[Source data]
---
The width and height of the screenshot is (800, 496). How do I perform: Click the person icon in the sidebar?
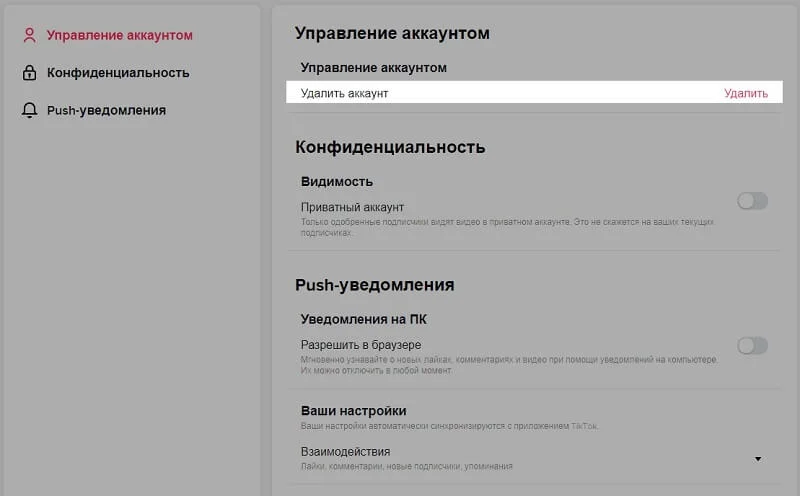point(28,35)
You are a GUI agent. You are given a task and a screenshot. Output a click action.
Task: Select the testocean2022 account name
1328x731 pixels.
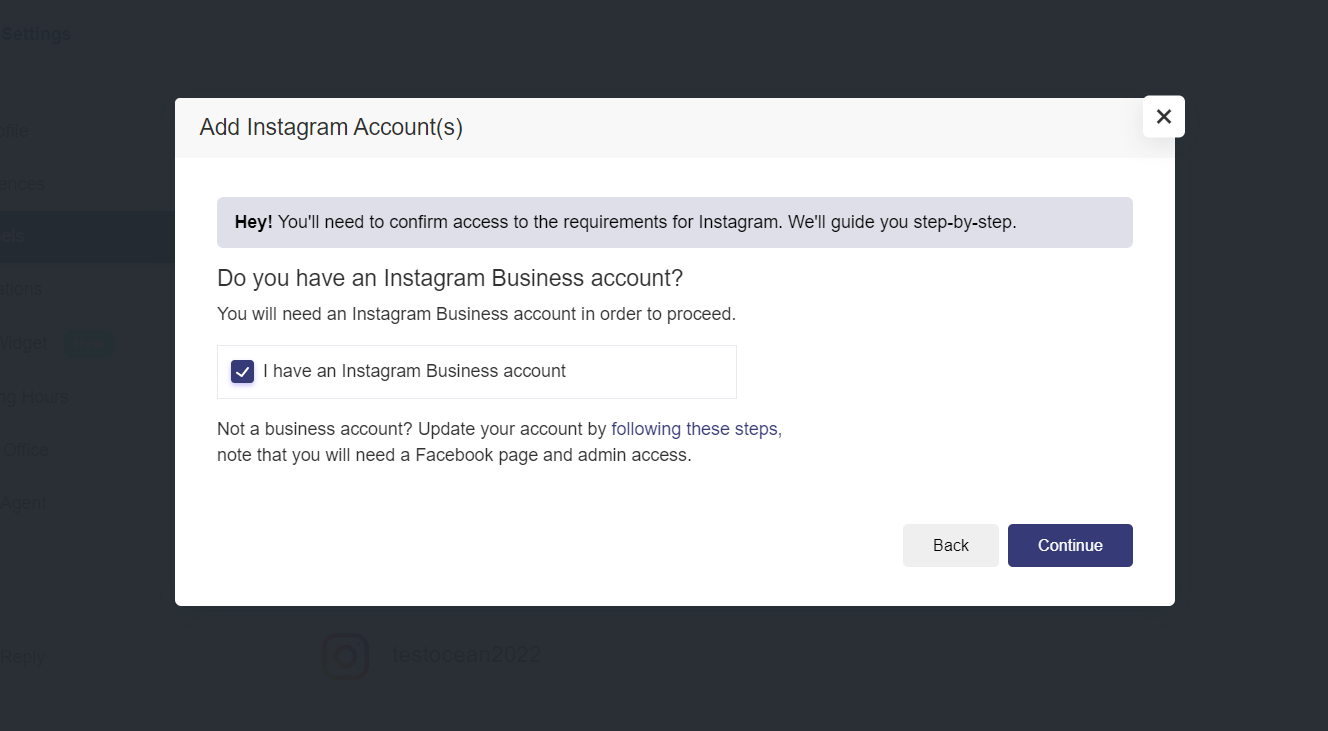pos(466,656)
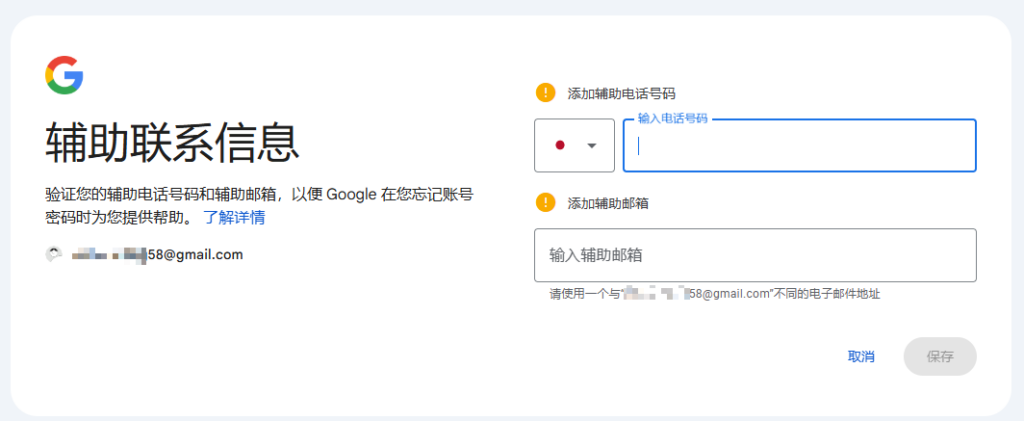This screenshot has height=421, width=1024.
Task: Open the 了解详情 learn more link
Action: pyautogui.click(x=234, y=217)
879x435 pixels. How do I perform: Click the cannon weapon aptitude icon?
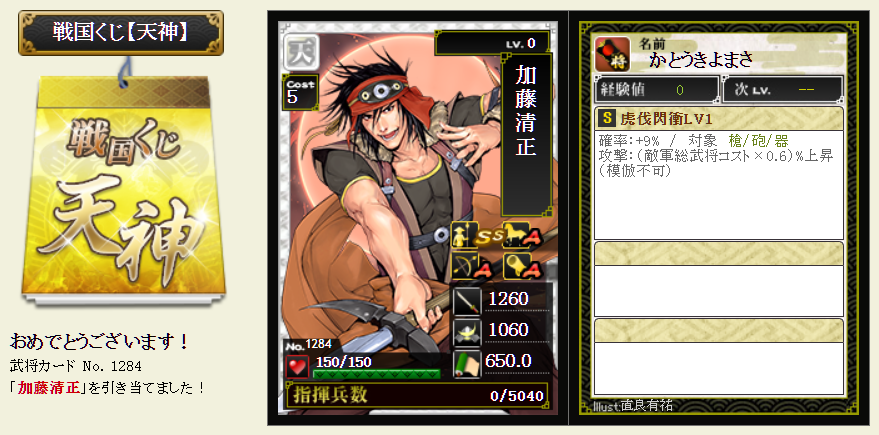(515, 266)
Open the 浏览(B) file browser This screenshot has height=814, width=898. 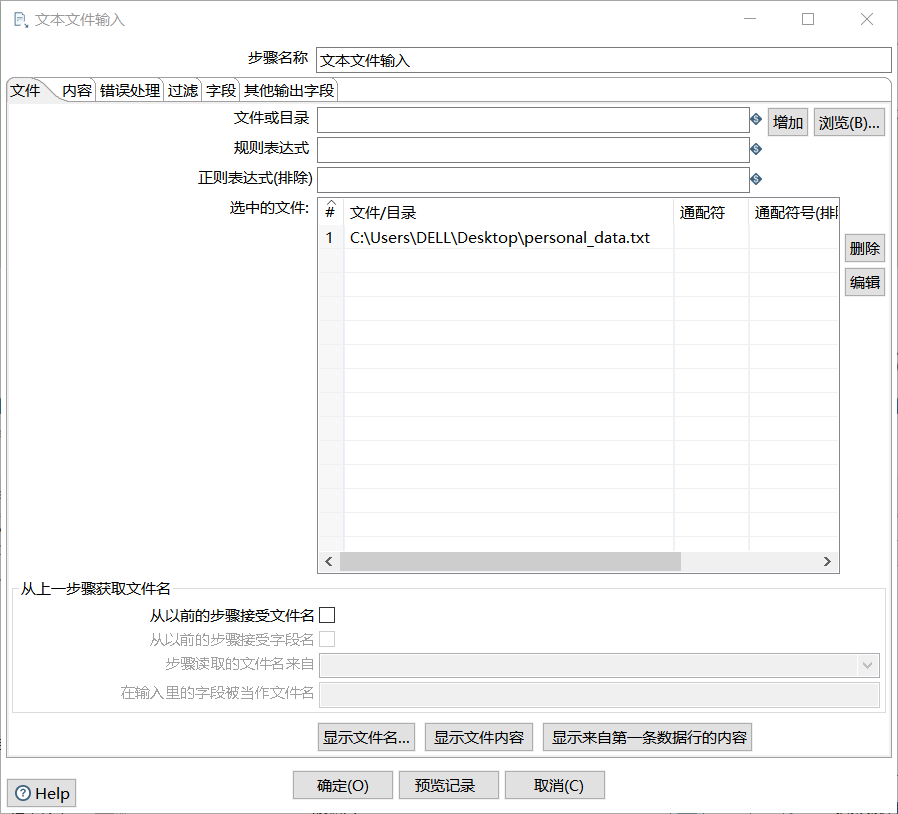(x=849, y=121)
---
● REQUIRED ACTION
Output the data above exactly, beginning at its first line and ending with the line that holds "Task: Select the testocean2022 account name". Leave out the pictures and add nothing.

● RESULT OF THIS EXERCISE
The width and height of the screenshot is (800, 496). How do I perform: Click the person icon in the sidebar?
point(28,35)
You are a GUI agent. You are given a task and a screenshot. Output a click action.
Task: Select the testocean2022 account name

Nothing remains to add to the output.